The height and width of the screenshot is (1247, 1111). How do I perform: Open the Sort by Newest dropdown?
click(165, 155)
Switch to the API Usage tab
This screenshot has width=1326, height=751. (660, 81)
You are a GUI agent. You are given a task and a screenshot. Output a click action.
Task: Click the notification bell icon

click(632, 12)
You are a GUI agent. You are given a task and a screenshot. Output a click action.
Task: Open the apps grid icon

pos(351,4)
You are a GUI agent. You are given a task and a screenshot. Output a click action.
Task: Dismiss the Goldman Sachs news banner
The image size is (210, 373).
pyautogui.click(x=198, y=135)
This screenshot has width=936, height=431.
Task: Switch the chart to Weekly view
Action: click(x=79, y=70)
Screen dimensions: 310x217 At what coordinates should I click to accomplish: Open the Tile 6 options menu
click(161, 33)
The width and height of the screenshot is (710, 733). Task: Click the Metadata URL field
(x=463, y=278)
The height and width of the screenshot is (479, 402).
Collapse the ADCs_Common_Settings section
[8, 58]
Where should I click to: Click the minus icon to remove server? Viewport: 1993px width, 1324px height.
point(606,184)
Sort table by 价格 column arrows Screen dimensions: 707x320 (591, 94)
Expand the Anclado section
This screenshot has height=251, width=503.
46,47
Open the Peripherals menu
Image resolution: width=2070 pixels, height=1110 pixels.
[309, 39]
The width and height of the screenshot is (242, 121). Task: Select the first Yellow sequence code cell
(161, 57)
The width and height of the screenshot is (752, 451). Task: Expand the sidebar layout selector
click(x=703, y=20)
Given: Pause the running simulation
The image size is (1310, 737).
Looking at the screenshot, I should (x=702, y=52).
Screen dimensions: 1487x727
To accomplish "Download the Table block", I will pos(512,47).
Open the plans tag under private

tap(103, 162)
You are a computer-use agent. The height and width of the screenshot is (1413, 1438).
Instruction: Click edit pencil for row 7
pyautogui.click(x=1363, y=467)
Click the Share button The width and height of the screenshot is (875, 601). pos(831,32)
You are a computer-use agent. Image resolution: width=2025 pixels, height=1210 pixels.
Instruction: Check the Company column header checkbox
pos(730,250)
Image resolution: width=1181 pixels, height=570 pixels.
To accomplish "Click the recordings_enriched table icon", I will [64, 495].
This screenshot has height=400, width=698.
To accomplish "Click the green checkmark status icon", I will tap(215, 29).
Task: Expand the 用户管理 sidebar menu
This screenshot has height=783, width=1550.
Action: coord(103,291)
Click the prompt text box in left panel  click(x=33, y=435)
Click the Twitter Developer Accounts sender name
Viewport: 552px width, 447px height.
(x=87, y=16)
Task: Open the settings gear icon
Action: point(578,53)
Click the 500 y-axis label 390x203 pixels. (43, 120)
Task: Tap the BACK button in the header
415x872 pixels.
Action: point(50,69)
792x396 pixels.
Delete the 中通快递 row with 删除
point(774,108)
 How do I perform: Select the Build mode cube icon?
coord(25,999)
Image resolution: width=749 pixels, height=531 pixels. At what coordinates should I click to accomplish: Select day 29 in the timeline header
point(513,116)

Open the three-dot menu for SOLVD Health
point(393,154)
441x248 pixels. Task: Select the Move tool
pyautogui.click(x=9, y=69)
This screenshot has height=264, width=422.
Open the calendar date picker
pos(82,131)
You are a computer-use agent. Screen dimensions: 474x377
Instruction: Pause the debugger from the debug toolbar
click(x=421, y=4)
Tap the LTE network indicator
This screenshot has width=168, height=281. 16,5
--- --- ---
• Directive: Repeat the entries word for word, starting at the line that contains "Click the 500" and ending after the line that contains "point(393,154)".

• Expected output:
Click the 500 y-axis label 390x203 pixels. (43, 120)
Task: Tap the BACK button in the header
415x872 pixels.
Action: point(50,69)
792x396 pixels.
Delete the 中通快递 row with 删除
point(774,108)
 How do I perform: Select the Build mode cube icon?
coord(25,999)
Image resolution: width=749 pixels, height=531 pixels. At what coordinates should I click to accomplish: Select day 29 in the timeline header
point(513,116)

Open the three-dot menu for SOLVD Health
point(393,154)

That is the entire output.